Signing up for Sign Language
Science Center 110, Sunday afternoon: while most students were still digesting their Veritaffles, a few sat at rapt attention in this classroom to learn a new language— with no intention of fulfilling an academic requirement.
This semester-long class, offered by the Harvard College Committee on Deaf Awareness, teaches American Sign Language to members of the community with a discount for Harvard students. Instructor Manuel D. Martin, who has been an ASL teacher since 1994, stood at the front of the room and signed out the alphabet as his students dutifully copied his hand formations.
“You can see those fingernails on the letter A,” said Martin as he signed the letter to the class. “If they’re not clean, we send you out.”

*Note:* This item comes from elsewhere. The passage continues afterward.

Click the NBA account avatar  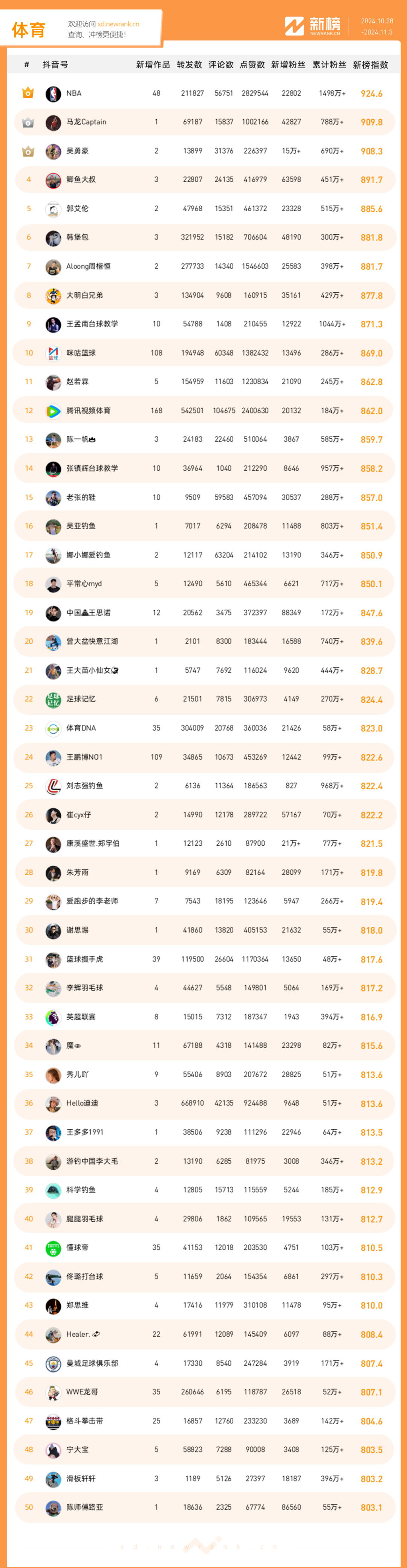pyautogui.click(x=53, y=94)
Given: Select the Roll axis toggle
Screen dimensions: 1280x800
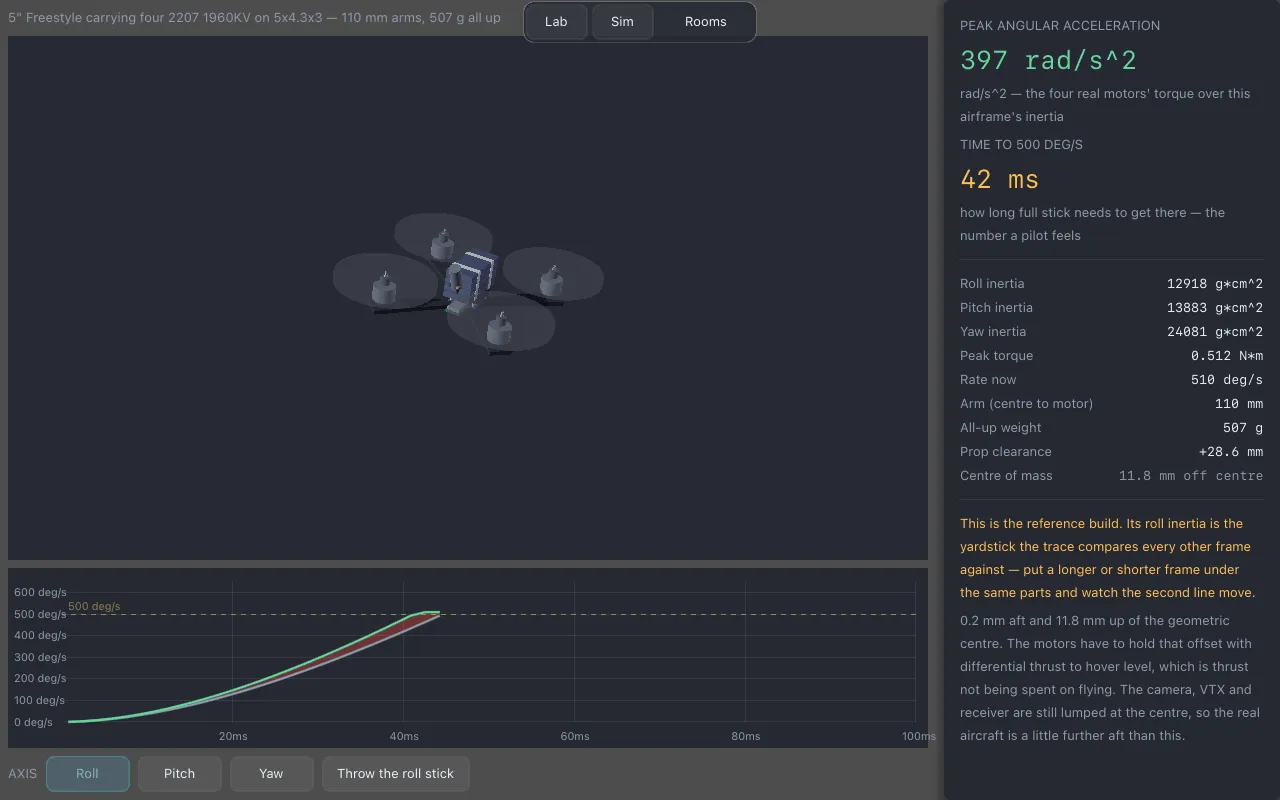Looking at the screenshot, I should pos(88,774).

Each person then signed their name to the class, some furrowing their brows as they tried to remember the letters. Martin watched closely, making corrections where necessary, and then translated each name into English on the blackboard. His dynamic personality kept the class moving, eliciting the occasional outburst of laughter even as he taught the number system and explained the etymology of various signs.
An uncommon skill, ASL is useful in many contexts. “I actually had a deaf client in an employment civil rights clinic, and communication was challenging,” said Stacey E. Kennard, a 3L at Harvard Law School, when asked why she attended the class. She explained that she also hoped to gain another skill that she could use to communicate with a wider group of clients. Siena R. Leslie ’12, who coordinates the class, decided to learn ASL for its linguistic value.